UNICEF: 1 million Ukrainian children now need aid


UNICEF/Pavel Zmey

On February 13, when there seemed to be a pause in the shelling and fighting, 6-year-old Sasha, carefully ascends the steep steps that lead outside of the cellar of her home, about 15 kilometers from the contact line in Toretsk, Donetsk region of Ukraine.

UNITED NATIONS – As the volatile conflict in eastern Ukraine enters its fourth year, 1 million children are in urgent need of humanitarian assistance – nearly double the number this time last year, the United Nations Children’s Fund (UNICEF) reported on February 17.
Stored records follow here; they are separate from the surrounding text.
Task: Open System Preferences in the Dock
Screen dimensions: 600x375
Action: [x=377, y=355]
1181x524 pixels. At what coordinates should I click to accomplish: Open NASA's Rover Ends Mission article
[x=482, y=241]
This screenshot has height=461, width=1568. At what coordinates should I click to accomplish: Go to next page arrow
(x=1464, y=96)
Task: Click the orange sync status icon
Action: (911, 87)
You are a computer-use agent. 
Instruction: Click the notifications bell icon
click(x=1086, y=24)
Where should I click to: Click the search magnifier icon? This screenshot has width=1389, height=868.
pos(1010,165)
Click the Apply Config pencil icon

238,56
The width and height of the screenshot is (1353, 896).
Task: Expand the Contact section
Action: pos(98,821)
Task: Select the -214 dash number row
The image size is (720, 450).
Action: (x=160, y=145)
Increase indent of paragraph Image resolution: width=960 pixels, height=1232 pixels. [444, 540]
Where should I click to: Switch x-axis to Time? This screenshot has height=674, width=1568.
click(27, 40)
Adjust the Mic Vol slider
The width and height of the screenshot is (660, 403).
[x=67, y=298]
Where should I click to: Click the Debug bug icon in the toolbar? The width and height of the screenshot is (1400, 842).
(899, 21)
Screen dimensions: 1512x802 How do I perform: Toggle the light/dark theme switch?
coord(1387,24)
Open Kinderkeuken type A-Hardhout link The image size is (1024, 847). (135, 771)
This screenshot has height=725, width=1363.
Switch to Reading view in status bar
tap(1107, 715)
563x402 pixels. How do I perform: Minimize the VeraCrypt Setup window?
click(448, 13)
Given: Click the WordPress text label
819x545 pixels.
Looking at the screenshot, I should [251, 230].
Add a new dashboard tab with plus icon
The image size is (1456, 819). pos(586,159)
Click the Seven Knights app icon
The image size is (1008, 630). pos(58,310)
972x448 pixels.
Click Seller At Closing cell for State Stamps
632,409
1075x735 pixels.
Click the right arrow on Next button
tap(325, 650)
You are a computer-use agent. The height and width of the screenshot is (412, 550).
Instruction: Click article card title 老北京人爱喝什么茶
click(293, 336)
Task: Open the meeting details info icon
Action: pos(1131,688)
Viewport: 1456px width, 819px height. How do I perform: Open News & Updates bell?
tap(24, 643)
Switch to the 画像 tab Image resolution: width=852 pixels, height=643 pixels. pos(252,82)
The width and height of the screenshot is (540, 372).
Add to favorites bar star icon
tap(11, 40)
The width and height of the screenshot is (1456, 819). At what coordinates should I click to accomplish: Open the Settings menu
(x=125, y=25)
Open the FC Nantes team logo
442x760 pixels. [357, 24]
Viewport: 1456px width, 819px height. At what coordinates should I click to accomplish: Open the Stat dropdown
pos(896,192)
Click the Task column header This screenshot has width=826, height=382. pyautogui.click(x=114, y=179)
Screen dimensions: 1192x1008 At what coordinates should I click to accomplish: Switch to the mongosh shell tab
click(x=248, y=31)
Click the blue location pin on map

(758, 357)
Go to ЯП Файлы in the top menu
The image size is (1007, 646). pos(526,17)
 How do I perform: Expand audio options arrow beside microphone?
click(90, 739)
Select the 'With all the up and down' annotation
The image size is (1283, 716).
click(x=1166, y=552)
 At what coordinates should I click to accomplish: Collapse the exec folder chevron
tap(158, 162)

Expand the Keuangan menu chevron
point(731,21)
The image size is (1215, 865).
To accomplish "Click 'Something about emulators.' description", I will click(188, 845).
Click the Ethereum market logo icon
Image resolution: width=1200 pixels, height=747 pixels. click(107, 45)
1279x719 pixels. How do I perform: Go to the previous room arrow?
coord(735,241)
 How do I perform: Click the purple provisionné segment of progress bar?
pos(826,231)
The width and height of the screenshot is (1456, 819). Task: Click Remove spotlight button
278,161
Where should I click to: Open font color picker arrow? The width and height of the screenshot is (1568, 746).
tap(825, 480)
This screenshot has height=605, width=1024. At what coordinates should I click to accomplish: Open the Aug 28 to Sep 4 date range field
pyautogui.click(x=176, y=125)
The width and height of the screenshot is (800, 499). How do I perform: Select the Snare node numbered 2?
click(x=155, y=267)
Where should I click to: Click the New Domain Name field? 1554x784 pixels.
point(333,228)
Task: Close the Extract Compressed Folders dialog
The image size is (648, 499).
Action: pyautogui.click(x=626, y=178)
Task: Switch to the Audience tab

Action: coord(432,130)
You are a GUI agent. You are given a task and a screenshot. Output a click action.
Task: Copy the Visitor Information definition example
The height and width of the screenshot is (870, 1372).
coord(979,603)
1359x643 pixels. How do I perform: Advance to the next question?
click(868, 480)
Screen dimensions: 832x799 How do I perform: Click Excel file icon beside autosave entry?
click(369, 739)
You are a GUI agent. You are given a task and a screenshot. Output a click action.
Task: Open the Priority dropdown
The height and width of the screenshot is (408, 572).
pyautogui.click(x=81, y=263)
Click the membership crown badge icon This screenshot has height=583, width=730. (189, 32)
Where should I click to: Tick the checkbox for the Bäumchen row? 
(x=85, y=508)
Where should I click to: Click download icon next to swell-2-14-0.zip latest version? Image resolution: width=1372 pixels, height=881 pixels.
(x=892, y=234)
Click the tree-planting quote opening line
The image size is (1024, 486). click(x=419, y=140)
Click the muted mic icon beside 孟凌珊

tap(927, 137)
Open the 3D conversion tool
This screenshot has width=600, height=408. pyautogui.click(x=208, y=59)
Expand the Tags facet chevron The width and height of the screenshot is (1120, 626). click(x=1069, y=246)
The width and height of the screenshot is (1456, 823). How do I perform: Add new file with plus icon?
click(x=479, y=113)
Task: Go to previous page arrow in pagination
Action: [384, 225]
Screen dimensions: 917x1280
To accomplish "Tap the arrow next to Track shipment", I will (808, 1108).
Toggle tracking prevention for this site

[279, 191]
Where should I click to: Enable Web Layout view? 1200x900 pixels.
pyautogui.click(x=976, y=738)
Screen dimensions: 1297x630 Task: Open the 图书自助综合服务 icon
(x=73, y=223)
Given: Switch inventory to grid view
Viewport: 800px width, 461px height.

“This is an invisible emergency – a crisis most of the world has forgotten,” said UNICEF’s representative in Ukraine, Giovanna Barberis, in a news release.

“Children in eastern Ukraine have been living under the constant threat of unpredictable fighting and shelling for the past three years. Their schools have been destroyed, they have been forced from their homes and their access to basic commodities like heat and water has been cut off,” she stated.

The release attributed the increase – an additional 420,000 girls and boys – to the continued fighting and the steady deterioration of life in eastern Ukraine, where some 1.7 million people have been internally displaced, and many families have lost their incomes, social benefits and access to healthcare, while the price of living has sharply risen.

Hundreds of daily ceasefire violations put children’s physical safety and psychological well-being at risk. The situation is particularly grave for the approximately 200,000 girls and boys living within 15 kilometers on each side of the “contact line” in eastern Ukraine, a line which divides government and non-government controlled areas where fighting is most severe.

In this zone, 19,000 children face constant danger from landmines and other unexploded ordnance, and 12,000 children live in communities shelled at least once a month. Thousands of children are regularly forced to take refuge in improvised bomb shelters.

Teachers, psychologists and parents report signs of severe psychosocial distress among children including nightmares, aggression, social withdrawal and panic triggered by loud noises.

More than 740 schools – one in five in eastern Ukraine – have been damaged or destroyed.

UNICEF said it is once again calling for all sides to immediately recommit to the ceasefire signed in Minsk in August 2015 and to respect international humanitarian law, including allowing unrestricted humanitarian access.

UNICEF is appealing for $31.3 million to provide health and nutrition support, education, clean water, hygiene and sanitation, as well as protection for children and families affected by the conflict. So far, about 10 percent of the appeal has been funded.